2021 Nightingale Award Winner - Kenneth Daniel, BS, BSN, RN

A Legacy of Caring

Kenneth Daniel 2021 Nightingale Headshot

Photo Credit: Reflections of Zion Imagery ©
“Working in a critical care area, it is always amazing to see patients leave the ICU, especially the cardiovascular patients.”

Kenneth Daniel - BS, BSN, RN

A natural caregiver who comes from a family of nurses, Kenneth Daniel found his calling and is fulfilling a legacy of caring.

His mom was a nurse. His aunts were nurses. His family members were medics in the military. He cared for his brother who had cancer and later for his mother. For Kenneth Daniel, BS, BSN, RN, caregiving was in the blood. Today, he is an administrative director at Inova Alexandria Hospital.

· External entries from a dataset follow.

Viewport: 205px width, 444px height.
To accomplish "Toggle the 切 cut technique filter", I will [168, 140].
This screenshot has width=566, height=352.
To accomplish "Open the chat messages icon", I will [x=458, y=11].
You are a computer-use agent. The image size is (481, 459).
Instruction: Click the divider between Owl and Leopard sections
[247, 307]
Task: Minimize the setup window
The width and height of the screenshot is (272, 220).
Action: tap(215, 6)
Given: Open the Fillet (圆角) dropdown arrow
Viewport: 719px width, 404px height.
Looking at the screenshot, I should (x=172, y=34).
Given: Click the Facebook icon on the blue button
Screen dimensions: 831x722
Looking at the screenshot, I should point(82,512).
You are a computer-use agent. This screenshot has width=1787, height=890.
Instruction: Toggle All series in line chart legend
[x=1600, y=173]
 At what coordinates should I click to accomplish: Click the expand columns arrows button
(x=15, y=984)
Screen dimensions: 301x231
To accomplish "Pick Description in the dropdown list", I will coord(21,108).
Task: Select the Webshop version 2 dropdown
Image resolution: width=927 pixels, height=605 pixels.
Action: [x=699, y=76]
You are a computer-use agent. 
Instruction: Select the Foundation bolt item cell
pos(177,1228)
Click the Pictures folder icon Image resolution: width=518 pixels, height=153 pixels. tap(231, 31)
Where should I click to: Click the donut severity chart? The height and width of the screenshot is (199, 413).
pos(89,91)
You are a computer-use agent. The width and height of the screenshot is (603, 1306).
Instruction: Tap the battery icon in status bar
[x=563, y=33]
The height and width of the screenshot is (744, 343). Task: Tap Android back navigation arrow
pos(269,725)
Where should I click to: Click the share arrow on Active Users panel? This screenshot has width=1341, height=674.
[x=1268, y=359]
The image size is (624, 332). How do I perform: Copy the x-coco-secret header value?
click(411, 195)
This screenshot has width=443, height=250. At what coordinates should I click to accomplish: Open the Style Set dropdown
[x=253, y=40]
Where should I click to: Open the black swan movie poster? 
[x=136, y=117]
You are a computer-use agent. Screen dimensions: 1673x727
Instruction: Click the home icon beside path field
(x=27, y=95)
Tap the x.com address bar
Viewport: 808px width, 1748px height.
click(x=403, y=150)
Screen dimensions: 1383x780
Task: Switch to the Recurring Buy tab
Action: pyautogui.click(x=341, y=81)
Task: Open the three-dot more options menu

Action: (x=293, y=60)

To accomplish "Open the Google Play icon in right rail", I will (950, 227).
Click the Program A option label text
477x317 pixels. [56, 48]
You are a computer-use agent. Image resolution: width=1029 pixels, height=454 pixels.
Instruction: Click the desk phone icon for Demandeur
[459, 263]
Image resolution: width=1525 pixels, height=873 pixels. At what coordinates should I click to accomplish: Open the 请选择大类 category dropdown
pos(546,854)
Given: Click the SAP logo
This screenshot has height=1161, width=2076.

Despite his family legacy, Kenneth began his nursing career with a little push from a mentor. He was working as a pharmacy tech at Inova Alexandria Hospital when the pharmacist’s wife, who was also a nurse, noticed his compassionate nature and encouraged him to continue his education and become a nurse.

“She gave me the nudge that I needed to get myself together,” Kenneth recalled. “I initially started in pharmacy school, but I transferred into nursing. I graduated with honors and came here to Inova Alexandria Hospital, where I’ve worked for 27 years.”

As a critical care nurse, Kenneth helped patients with serious illnesses and devastating traumas for more than 18 years. While some of the cases were difficult, he always remained focused on the positive outcomes.

“I’ve always been inspired by seeing patients leaving the hospital,” Kenneth said. “Working in a critical care area, it is always amazing to see patients leave the ICU, especially the cardiovascular patients. When they discharge from the ICU, that is a huge accomplishment for the whole team.”

In his role as administrative director, Kenneth now helps set policies and procedures to ensure quality of care— working with diverse teams of nurses throughout the hospital. He also was integral to the hospital’s response to the covid-19 pandemic.

Kenneth helped set up the hospital’s Incident Command Center in the early days of the crisis. “Everything was challenging in the beginning of the pandemic,” Kenneth recalled. “I actually remember feeling a little sad because I felt that I was safer than my colleagues on the floor. That motivated me to revisit all the floors. I put on my scrubs and dove in to support them as much as I could.”

Never one to hesitate to get involved when others need care or support, Kenneth is certainly fulfilling his legacy.